Addressing a top user request, you can now display the sum of a numeric field on the group header in both the table and board layouts.

Select one or multiple numeric fields you would like to display the total for from the view configuration menu to assist with your planning! 📝

Ever wanted to curate the list of projects important to your team? Wouldn’t it be great to ensure your team has access to the projects they need to use all the time? With our latest ship, now you can link projects for quick access on your team pages and we’ll also automatically grant your team read access. Note, you currently need to be a maintainer for the team and a project admin to add it to the team page.

Navigate to the Projects tab for your team to add the projects you need today. 🎉

🚀 Migration improvements

Project Migration now includes archived items! We’ve also fixed several migration states so that your entire team is aware that the project has been transfered. Plan your migration today so that you can leverage all the new features and capabilities Projects has to offer 💖

🖌 Paste URLs formatted or as plain text

Choose your own adventure for URL pasting! Based on your feedback we have made paste preference part of our accessibility settings under your profile.
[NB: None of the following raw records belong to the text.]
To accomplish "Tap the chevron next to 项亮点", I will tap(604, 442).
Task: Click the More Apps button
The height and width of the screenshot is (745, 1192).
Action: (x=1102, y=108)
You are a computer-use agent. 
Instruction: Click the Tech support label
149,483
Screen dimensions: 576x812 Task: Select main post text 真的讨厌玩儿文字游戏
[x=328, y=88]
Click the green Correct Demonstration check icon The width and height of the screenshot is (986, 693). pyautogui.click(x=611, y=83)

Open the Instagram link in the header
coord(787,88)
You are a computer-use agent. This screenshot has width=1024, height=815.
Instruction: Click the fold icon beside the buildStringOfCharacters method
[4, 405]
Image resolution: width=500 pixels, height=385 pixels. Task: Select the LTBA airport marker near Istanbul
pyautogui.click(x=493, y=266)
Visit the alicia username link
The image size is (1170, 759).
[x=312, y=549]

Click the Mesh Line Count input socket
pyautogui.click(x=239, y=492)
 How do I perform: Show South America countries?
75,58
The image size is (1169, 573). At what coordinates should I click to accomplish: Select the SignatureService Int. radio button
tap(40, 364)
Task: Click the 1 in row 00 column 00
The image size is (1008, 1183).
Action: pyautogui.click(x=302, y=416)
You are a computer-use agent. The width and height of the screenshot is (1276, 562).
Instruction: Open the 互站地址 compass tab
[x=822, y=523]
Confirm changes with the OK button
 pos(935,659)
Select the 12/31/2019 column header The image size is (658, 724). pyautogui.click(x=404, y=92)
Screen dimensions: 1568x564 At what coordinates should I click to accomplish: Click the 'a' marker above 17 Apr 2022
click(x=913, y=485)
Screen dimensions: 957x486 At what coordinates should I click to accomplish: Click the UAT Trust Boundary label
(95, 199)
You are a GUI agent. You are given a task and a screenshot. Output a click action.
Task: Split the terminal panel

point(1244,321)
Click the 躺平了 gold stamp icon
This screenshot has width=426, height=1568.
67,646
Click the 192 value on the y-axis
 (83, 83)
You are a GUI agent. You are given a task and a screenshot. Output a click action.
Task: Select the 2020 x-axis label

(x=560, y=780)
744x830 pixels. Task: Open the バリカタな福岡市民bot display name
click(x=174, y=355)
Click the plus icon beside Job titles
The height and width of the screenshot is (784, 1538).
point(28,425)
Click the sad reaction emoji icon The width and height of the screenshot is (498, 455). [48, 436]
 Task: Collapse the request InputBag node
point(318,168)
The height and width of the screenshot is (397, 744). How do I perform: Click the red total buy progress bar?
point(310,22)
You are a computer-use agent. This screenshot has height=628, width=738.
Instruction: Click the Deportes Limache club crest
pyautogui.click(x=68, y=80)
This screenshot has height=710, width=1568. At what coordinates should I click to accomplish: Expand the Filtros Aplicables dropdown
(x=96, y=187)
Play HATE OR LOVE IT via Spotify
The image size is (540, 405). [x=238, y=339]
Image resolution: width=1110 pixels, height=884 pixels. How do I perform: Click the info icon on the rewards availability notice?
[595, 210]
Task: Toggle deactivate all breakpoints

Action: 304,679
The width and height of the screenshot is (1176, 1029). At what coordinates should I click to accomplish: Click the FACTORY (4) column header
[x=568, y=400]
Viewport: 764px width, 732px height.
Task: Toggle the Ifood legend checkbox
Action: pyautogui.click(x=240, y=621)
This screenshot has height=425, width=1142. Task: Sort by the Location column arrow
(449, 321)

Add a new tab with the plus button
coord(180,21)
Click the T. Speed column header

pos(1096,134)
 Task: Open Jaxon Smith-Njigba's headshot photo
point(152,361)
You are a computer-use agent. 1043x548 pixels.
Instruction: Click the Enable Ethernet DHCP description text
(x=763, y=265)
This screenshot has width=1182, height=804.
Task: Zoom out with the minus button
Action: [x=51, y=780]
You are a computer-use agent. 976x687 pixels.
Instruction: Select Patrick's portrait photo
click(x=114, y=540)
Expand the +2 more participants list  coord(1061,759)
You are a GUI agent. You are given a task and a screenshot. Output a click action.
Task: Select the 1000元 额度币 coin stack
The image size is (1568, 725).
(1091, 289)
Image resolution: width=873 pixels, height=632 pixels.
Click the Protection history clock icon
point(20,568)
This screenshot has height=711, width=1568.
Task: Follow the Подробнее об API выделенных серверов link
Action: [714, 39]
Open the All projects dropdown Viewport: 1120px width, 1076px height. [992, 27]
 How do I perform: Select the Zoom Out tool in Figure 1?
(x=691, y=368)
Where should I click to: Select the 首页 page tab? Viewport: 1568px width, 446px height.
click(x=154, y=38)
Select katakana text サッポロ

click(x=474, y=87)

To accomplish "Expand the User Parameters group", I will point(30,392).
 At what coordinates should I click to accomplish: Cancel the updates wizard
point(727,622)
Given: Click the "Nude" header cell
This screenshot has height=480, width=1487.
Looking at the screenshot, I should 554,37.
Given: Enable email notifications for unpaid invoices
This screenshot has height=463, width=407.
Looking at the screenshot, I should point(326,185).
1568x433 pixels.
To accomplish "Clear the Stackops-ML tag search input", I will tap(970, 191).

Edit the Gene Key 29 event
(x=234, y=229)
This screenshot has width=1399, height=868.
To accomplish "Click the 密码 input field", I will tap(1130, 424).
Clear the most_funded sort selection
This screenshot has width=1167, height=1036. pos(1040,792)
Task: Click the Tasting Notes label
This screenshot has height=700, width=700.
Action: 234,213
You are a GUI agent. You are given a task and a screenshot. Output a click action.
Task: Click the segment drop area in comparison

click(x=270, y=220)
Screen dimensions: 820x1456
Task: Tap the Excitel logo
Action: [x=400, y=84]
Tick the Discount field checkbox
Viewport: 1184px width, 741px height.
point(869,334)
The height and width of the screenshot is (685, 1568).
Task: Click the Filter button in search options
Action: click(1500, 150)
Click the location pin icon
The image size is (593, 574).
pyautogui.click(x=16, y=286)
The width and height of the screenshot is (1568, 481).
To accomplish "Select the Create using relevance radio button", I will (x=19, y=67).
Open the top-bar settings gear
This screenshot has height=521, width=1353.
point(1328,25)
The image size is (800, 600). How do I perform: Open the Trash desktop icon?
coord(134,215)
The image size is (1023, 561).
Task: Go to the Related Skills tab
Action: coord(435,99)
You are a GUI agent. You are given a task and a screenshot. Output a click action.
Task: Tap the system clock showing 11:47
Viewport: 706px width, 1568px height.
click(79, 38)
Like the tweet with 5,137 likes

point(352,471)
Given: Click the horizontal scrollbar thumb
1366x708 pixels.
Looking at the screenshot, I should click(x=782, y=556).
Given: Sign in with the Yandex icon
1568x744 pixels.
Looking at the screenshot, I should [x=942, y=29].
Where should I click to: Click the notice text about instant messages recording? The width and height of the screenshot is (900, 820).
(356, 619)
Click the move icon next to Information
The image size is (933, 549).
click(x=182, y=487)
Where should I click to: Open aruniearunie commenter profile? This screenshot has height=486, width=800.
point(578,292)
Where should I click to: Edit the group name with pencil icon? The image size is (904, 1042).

Find it under editor settings to change from pasting as a formatted link (default) to pasting as plain text.

setting URL paste behavior

✨ Bug fixes & improvements

Other changes include:

  • Filtering by draft state (is:draft) now applies to open draft pull requests, in addition to draft issues
  • Issue and pull request numbers are now displayed alongside archived item titles
  • Improved condensed keyboard shortcut visuals

See how to use GitHub for project planning with GitHub Issues, check out what’s on the roadmap, and learn more in the docs.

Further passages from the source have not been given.